Provided data -
----
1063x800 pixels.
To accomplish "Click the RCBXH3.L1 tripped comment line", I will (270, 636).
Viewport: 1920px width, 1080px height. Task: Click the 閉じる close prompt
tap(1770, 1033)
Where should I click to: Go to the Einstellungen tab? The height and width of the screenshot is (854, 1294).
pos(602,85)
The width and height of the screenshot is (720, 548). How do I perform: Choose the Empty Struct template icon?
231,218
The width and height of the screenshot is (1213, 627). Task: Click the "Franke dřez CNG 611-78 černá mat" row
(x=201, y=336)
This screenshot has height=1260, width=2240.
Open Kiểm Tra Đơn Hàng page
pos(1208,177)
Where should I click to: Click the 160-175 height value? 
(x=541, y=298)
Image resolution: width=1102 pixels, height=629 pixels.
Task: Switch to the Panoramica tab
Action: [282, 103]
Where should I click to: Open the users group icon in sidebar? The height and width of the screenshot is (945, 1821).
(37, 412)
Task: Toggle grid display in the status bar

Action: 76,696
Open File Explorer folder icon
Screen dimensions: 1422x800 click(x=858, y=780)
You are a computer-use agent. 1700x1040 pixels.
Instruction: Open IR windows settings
----
Each line of the records above should be copied exactly.

1063x800 pixels.
To accomplish "Click the RCBXH3.L1 tripped comment line", I will (270, 636).
Viewport: 1920px width, 1080px height. Task: Click the 閉じる close prompt
tap(1770, 1033)
Where should I click to: Go to the Einstellungen tab? The height and width of the screenshot is (854, 1294).
pos(602,85)
The width and height of the screenshot is (720, 548). How do I perform: Choose the Empty Struct template icon?
231,218
The width and height of the screenshot is (1213, 627). Task: Click the "Franke dřez CNG 611-78 černá mat" row
(x=201, y=336)
This screenshot has height=1260, width=2240.
Open Kiểm Tra Đơn Hàng page
pos(1208,177)
Where should I click to: Click the 160-175 height value? 
(x=541, y=298)
Image resolution: width=1102 pixels, height=629 pixels.
Task: Switch to the Panoramica tab
Action: [282, 103]
Where should I click to: Open the users group icon in sidebar? The height and width of the screenshot is (945, 1821).
(37, 412)
Task: Toggle grid display in the status bar

Action: 76,696
Open File Explorer folder icon
Screen dimensions: 1422x800 click(x=858, y=780)
You are a computer-use agent. 1700x1040 pixels.
Instruction: Open IR windows settings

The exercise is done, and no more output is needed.